Better Budget Equals Worse Politics?

The problem with basing practical political tactical decisions on long-term economic forecasts is that those forecasts are subject to change. According to a report in the Washington Post this morning, in January, Congressman Paul Ryan suggested a GOP House strategy for bringing Democrats to the budget negotiating table that was premised on the confluence of economic “pressure points” coming together this month and next. The need to raise the debt ceiling, combined with the need to avert a government showdown, would strengthen the GOP’s hand in the negotiations.

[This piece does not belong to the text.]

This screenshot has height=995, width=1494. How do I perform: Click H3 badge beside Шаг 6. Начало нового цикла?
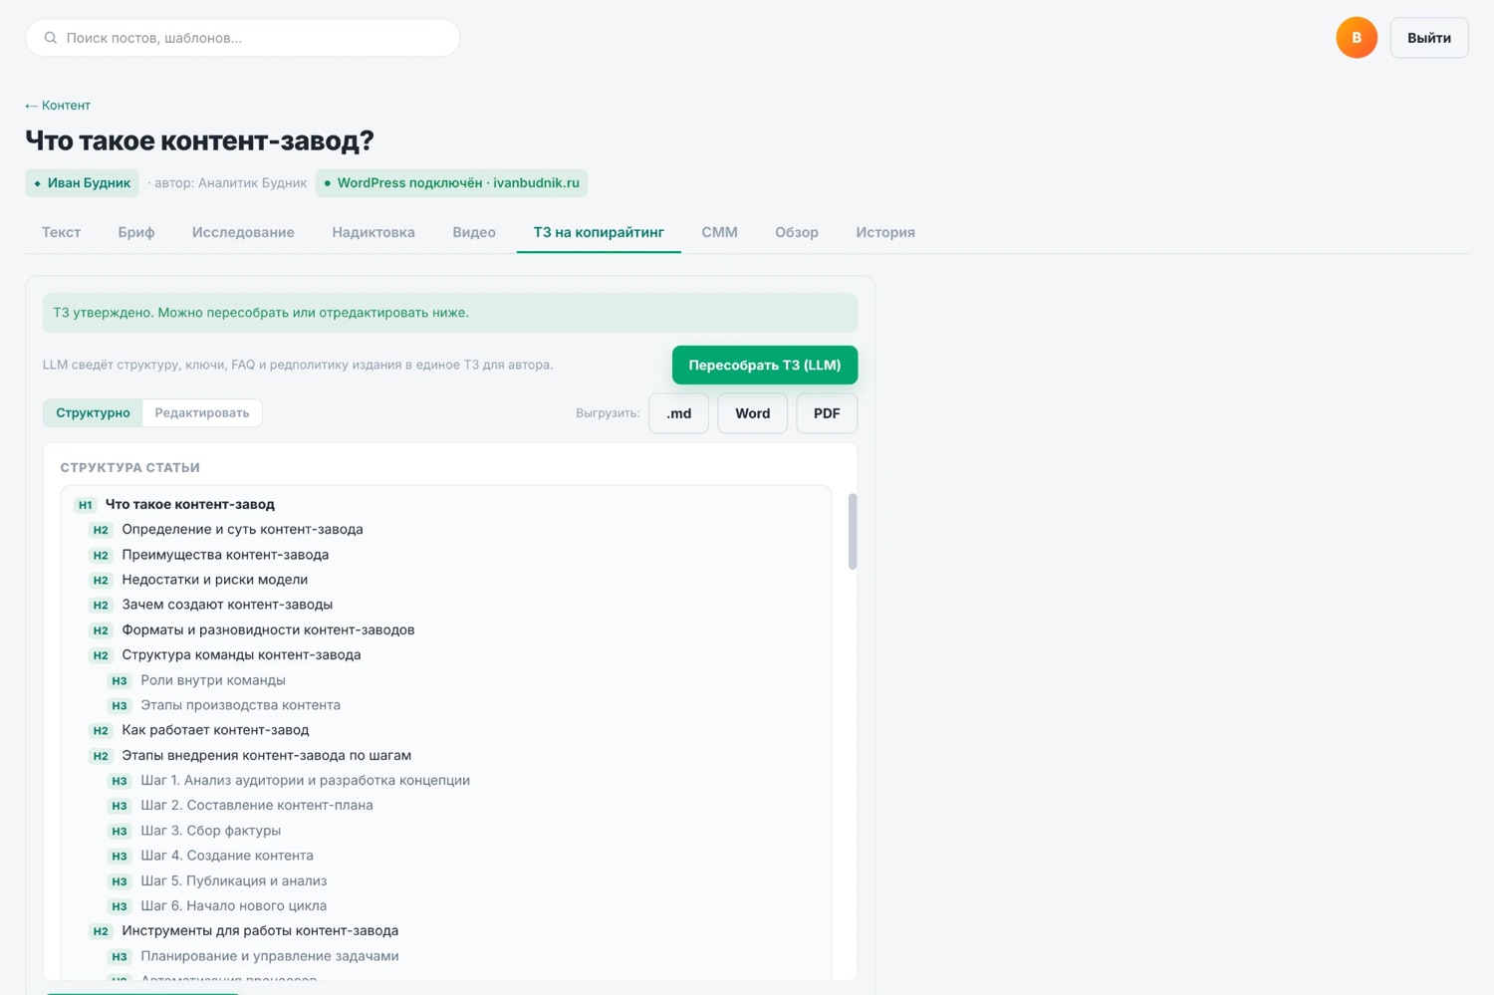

Turns out the debt ceiling limit is not going to be reached this month or next. A combination of factors have the government coffers doing better than expected. The economy is continuing to improve, with lower payouts for unemployment benefits and higher tax revenue from newly hired workers. As well, the modest tax increases adopted in January are beginning to add to the Treasury’s bottom line. We are not paying for a war in Iraq anymore. And, Fannie Mae and Freddie Mac are enjoying the return of a healthy housing market and are expected to hand over a substantial dividend payment to the government next month.

How significant are the changes? Last year, the federal deficit was $1.1 trillion. In February the Congressional Budget Office estimated this year’s deficit would drop to $845 billion. A Goldman Sachs study predicts the deficit this year will be even lower, coming in at about $775 billion.

Mind you, $775 billion is a lot of money. And, as we have seen in Europe, austerity measures can kill an economic recovery, as well as create unnecessary social unrest. The long-term spending problem for our nation remains a big and fundamental problem: We want more government services but we don’t want to pay for them. Americans say they think government spends too much but, when you cut spending on, say, air traffic controllers, all hell breaks loose. The biggest driver of the federal debt is rising health care costs, but ask voters if they want to cut Medicare and they will scream “No.”

So, while the economic news about a lower federal deficit is good news, it is also troubling news, because it is taking pressure of politicians in Washington to begin facing up to the basic problem the nation faces, how to correlate federal revenues with federal spending. The spending cuts entailed in sequestration are exactly the wrong way to go, not just because they are not targeted to programs that can and should be cut, but because they focus entirely on non-entitlement spending, and it is entitlement spending that is the long-term worry.

If it is difficult to craft a political strategy for the long-term amidst quickly changing economic realities, it is also difficult to make large and long-term policy decisions based on changing economic forecasts. But, the key to balancing the budget is not to take a meat cleaver to government. The key is to get the spending and revenue lines on a trajectory towards each other, rather than diverging from one another. This is what happened in the 1990s, and it happened much faster than anyone anticipated. A lot of the economic growth had to do with growth, and no one can anticipate when, or if, a similar technological innovation will come along and vastly improve economic conditions.

Here are three simple ideas that both parties can embrace in the effort of enacting a budget deal. First, revise the tax code – which does deserve a meat cleaver. Eliminate as many special interest deductions as you can, lower the rates, but not all at once. Just as the Republicans insist that immigration reform only happen as certain benchmarks for border security are met, Democrats should insist that tax reform first eliminate the deductions, and lower rates to be sure, but that the rates go down as the deficit goes down. Second, find acceptable ways to curb the growth of entitlement spending, such as adopting the chained CPI for Social Security. That is a small change that reaps a huge out-year savings, and it can be done in a way that protects the most vulnerable seniors. Third, President Obama should task someone really smart, like Gene Sperling, to scour the federal government’s budget for savings and simplifications. Back in the early 1990s, Al Gore’s “Reinventing Government” project saved taxpayers billions of dollars. Just as Nixon was the one to go to China, most Americans would trust President Obama and his team with any proposals to cut government spending in a responsible way.

Perhaps it is human nature, but if dark clouds have silver linings, clear skies always seem to have a dark cloud on the horizon. The relatively good news about the federal deficit will likely make politicians of both parties feel less pressure to cut a deal. They should really try. Maybe they can bring back Bill Clinton and Newt Gingrich to help with the negotiations! Everyone in Washington knows the outlines of a budget deal. Everyone knows it is within reach. But, will they do it? My bet is no but my hope is yes.